Pending before the undersigned is plaintiff’s motion for summary judgment as to defendant Randy Kent Barker, and for default judgment against defendants Carl Hans, Builders Supply, and Newport Capital Recovery Group II, LLC.1 (ECF No. 54.) Having reviewed plaintiff’s motion, and the documents filed in support and opposition, the undersigned recommends that plaintiff’s motion be granted for the reasons stated below.

PROCEDURAL BACKGROUND

Plaintiff United States of America commenced this action on January 9, 2015. (Compl. (ECF No. 1).) Plaintiff’s complaint seeks to reduce to judgment defendant Randy Kent Barker’s outstanding federal tax liabilities and to foreclose on Barker’s property. (Id. at 3.) The remaining defendants are named in the complaint because they may claim an interest in Barker’s property. (Id. at 3-4.2)

Summons was issued as to defendants Randy Kent Barker, Carl Hans, Builders Supply, Newport Capital Recovery Group II, LLC, Butte County Treasurer, and Canyon Oaks Property Owners Association. (ECF No. 2.) On March 5, 2015, defendant Randy Barker filed a response.3 (ECF No. 4.) On March 18, 2015, plaintiff filed proof of service of the complaint on defendants Builders Supply, Butte County Treasurer, Canyon Oaks Property Owners Association, and Randy Barker. (ECF Nos. 7-10.) On April 23, 2015, plaintiff filed proof of service on defendant Carl Hans. (ECF No. 12.) On May 5, 2015, plaintiff filed proof of service on Newport Capital Recovery Group II, LLC. (ECF No. 14.)

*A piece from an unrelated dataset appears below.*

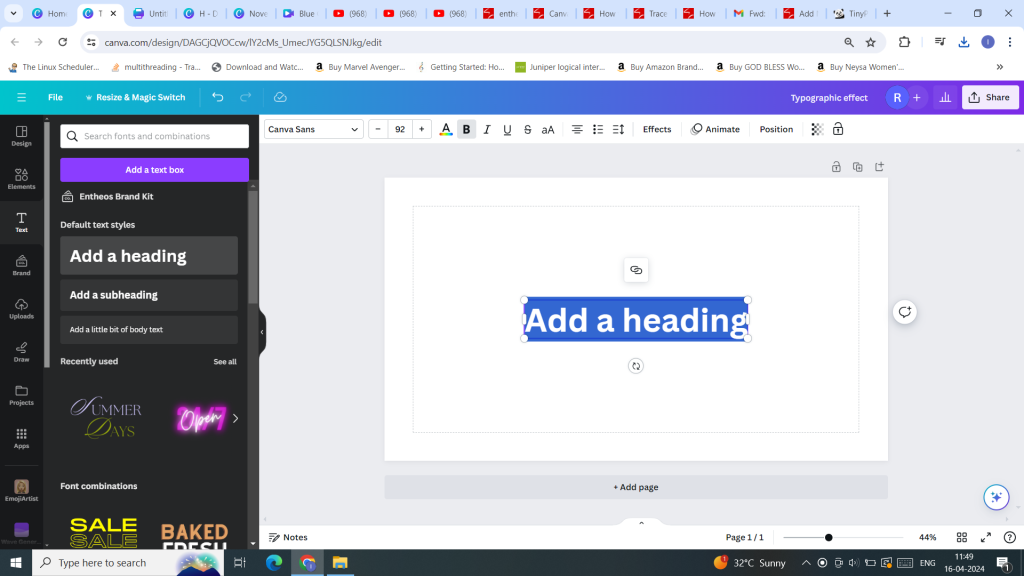Change text alignment with the alignment icon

On July 1, 2015, plaintiff requested the entry of default as to defendants Builders Supply, Carl Hans, and Newport Capital Recovery Group II, LLC. (ECF No. 22.) The Clerk entered default as to those defendants on July 2, 2015. (ECF No. 23.) On July 31, 2015, plaintiff and defendant Butte County Treasurer filed a stipulation stipulating, in relevant part, that defendant Butte County Treasurer agreed to be bound by the judgment in this case and was excused from further participation. (ECF No. 26.) On August 3, 2015, the assigned District Judge approved that stipulation. (ECF No. 28.) On February 17, 2016, plaintiff and defendant Canyon Oaks filed a similar stipulation. (ECF No. 48.) The assigned District Judged approved that stipulation on February 18, 2016. (ECF No. 49.)

On May 8, 2018, plaintiff filed the pending motion for summary judgment and default judgment. (ECF No. 57.) The motion was served on defendants Randy Barker, Builders Supply, Carl Hans, and Newport Capital Recovery Group II, LLC. (ECF No. 57-5 at 2-3.) On May 15, 2018, the matter was referred to the undersigned pursuant to Local Rule 302(c)(21). (ECF No. 59.) On August 1, 2018, plaintiff’s motion was taken under submission. (ECF No. 64.)

PLAINTIFF’S STATEMENT OF UNDISPUTED FACTS

Plaintiff’s statement of undisputed facts is supported by citation to declarations from Revenue Officer David Palmer, plaintiff’s attorney G. Patrick Jennings, as well as exhibits. (ECF Nos. 57-3, 57-4, & 58 through 58-12.) Plaintiff’s statement of undisputed facts establishes the following.

The subject of this litigation is real property ("Subject Property") located in Chico, CA, with an assigned Parcel Number of 018-590-026-000. Defendant Randy Kent Barker and Tamara M. Barker purchased the Subject Property, as husband and wife as community property with right of survivorship, through a Grant Deed recorded on or about April 1, 2009, with the Butte County Recorder in Oroville, California. (Pl.’s SUDF (ECF No. 57-2) 1-2.4)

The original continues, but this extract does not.